Sure, these may not be the same types of problems that those with different
body types experience, but they're definitely worth addressing. Below are some
tips to help you stay on track and maximize your genetic potential:
- Use (Relatively) Flexible Dieting. Similar to the ectomorph, your diet can
be quite flexible in regards to food choice. However, be careful not to order
too many waffle fries with your chicken sandwich since your metabolism isn't
that fast.
- Seek to Improve. You'll do well on almost any routine. That sounds
great, but it can hamper your potential because you may be less likely to
seek out better options. Try different approaches and keep what works the
best. Who knows, maybe you'll be the next Ronnie Coleman or Mariusz
Pudzianowski.
- Don't Waste Your Potential. There are a lot of "lazy" mesomorphs
out there who don't take their regimen as seriously as they could. If you
really want to push your limits, then don't fall into the trap of half-assing
it because you still see results. Remember, the ectos and endos would kill
for your genes!
- Cardio. Mesomorphs don't necessarily have to do cardio since they
tend to be naturally leaner. However, it can definitely be helpful,
especially if you're cutting. Try up to 3 days per week. You could probably
do HIIT cardio on two of the days, but three days of HIIT might be pushing it
(yes, even mesomorphs have limits). Otherwise, you can do moderate intensity
cardio for 20-40 minutes per session.
The Good News
Everyone Can Get Big, Lean, and Strong. It's extremely important to
remember that genetics are only part of the equation. So, don't be discouraged
if you have "bad" genetics.
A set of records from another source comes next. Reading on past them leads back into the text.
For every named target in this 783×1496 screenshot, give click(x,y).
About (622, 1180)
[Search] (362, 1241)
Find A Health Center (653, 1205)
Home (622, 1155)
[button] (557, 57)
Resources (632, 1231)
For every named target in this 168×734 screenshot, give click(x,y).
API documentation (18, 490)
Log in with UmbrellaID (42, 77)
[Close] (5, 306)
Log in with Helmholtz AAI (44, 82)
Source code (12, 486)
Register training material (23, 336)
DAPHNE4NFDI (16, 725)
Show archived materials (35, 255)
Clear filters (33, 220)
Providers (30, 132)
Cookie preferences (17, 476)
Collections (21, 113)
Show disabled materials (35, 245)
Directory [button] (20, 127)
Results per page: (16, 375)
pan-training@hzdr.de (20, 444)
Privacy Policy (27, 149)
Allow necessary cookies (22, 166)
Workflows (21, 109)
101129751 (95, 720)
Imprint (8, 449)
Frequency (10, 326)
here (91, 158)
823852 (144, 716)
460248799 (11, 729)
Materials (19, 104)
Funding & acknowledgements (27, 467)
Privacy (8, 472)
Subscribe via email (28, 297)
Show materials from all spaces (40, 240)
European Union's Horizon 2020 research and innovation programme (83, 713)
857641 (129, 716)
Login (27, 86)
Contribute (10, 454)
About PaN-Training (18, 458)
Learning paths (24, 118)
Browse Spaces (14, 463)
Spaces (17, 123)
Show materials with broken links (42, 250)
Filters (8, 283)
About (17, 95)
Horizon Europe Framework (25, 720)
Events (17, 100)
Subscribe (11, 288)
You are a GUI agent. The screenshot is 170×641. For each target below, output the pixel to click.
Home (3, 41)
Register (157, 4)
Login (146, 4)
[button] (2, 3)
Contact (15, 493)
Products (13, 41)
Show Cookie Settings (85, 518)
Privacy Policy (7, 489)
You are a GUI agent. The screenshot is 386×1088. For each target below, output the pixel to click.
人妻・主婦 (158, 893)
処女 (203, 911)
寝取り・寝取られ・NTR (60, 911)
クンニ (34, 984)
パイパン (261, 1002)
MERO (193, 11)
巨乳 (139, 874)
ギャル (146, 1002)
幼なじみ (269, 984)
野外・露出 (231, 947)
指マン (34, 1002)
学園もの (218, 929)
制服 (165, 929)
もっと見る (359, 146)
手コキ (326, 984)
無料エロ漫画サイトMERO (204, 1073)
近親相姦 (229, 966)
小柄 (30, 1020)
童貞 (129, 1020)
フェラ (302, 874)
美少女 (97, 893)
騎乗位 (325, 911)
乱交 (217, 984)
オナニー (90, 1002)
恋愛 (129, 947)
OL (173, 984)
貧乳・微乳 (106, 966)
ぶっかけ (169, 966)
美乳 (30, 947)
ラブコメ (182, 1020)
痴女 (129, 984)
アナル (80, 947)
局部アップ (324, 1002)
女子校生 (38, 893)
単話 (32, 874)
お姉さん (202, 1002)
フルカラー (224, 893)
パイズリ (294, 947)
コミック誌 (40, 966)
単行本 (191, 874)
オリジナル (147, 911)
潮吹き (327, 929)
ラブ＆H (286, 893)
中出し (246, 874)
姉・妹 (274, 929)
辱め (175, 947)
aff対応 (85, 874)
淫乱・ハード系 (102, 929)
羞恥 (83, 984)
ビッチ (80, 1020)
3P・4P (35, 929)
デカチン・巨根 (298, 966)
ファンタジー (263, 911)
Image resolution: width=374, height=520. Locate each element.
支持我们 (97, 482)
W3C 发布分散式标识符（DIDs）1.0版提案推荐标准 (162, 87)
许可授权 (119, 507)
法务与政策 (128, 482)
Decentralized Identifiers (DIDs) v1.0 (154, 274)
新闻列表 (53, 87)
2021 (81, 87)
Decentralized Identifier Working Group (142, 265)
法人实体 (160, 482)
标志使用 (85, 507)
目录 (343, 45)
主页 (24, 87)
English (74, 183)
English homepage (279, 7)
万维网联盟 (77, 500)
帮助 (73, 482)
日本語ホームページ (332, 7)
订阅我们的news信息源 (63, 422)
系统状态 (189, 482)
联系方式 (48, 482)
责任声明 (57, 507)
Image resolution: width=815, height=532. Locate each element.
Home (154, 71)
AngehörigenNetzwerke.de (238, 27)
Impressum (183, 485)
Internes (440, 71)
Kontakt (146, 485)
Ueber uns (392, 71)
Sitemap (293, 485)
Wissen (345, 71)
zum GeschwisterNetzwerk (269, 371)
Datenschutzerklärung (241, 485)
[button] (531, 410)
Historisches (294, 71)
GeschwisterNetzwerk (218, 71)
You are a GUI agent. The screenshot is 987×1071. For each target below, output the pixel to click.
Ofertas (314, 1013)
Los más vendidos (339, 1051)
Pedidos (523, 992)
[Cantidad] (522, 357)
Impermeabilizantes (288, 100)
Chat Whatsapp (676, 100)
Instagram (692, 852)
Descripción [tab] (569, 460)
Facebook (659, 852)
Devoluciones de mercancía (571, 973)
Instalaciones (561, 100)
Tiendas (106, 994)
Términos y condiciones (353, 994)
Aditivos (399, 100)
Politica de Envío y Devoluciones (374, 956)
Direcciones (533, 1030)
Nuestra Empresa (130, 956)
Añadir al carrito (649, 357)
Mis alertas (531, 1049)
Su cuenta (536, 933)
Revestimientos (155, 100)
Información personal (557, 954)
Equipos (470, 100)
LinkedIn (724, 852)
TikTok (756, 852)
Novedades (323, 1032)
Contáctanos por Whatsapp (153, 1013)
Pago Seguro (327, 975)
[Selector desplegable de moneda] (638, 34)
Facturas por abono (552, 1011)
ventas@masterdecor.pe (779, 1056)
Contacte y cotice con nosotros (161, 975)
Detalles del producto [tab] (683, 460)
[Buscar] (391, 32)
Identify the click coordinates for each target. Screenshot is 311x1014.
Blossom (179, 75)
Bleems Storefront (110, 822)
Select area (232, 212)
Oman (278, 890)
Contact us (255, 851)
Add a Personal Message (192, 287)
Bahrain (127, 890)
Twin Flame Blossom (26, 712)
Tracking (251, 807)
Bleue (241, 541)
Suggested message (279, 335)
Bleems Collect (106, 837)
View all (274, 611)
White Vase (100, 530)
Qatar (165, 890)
A smart approach combined with intense persistence
and dedication can turn a 98 lb. weakling into 200+ lb. behemoth.
Yes, it may be frustrating at times when dealing with some of the different
body types. However, the best thing you can do – in fact, the only thing you
can do – is to embrace what you have been given.
Use the different tips listed for the body type that best describes you. But
remember that some things may work wonders, while others may do jack diddly for
you. Everyone is different, so you must be willing to experiment in
order to unlock your full potential.